DNA fragmentation factor subunit alpha (DFFA), also known as Inhibitor of caspase-activated DNase (ICAD), is a protein that in humans is encoded by the DFFA gene.

Apoptosis is a cell death process that removes toxic and/or useless cells during mammalian development. The apoptotic process is accompanied by shrinkage and fragmentation of the cells and nuclei and degradation of the chromosomal DNA into nucleosomal units. DNA fragmentation factor (DFF) is a heterodimeric protein of 40-kD (DFFB) and 45-kD (DFFA) subunits. DFFA is the substrate for caspase-3 and triggers DNA fragmentation during apoptosis. DFF becomes activated when DFFA is cleaved by caspase-3. The cleaved fragments of DFFA dissociate from DFFB, the active component of DFF. DFFB has been found to trigger both DNA fragmentation and chromatin condensation during apoptosis. Two alternatively spliced transcript variants encoding distinct isoforms have been found for this gene.

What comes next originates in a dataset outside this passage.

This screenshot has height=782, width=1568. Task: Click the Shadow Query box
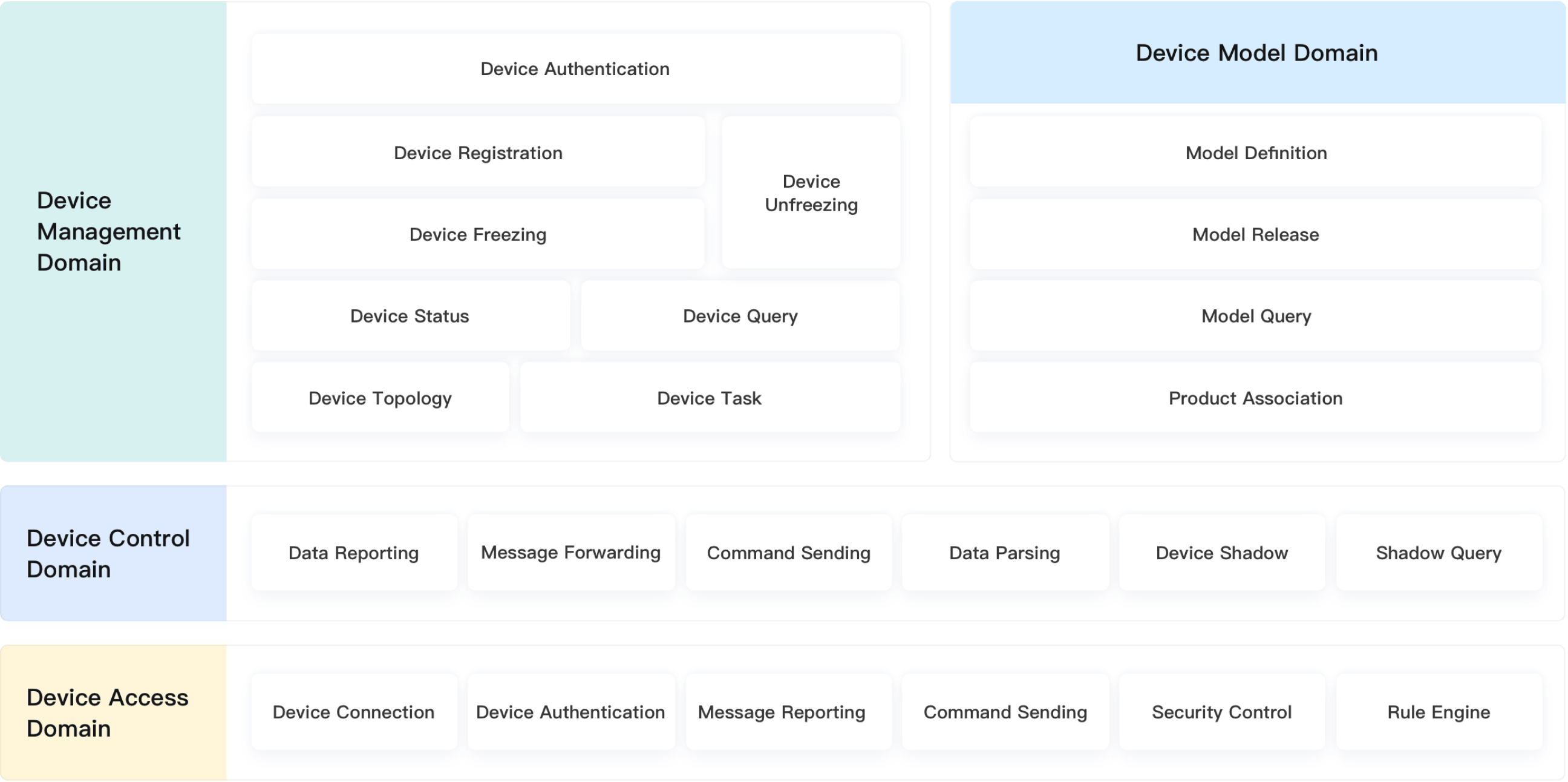click(1439, 553)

The C-terminal domain of DFFA (DFF-C) consists of four alpha-helices, which are folded in a helix-packing arrangement, with alpha-2 and alpha-3 packing against a long C-terminal helix (alpha-4). The main function of this domain is the inhibition of DFFB by binding to its C-terminal catalytic domain through ionic interactions, thereby inhibiting the fragmentation of DNA in the apoptotic process. In addition to blocking the DNase activity of DFFB, the C-terminal region of DFFA is also important for the DFFB-specific folding chaperone activity, as demonstrated by the ability of DFFA to refold DFFB.

Interactions 

DFFA has been shown to interact with DFFB.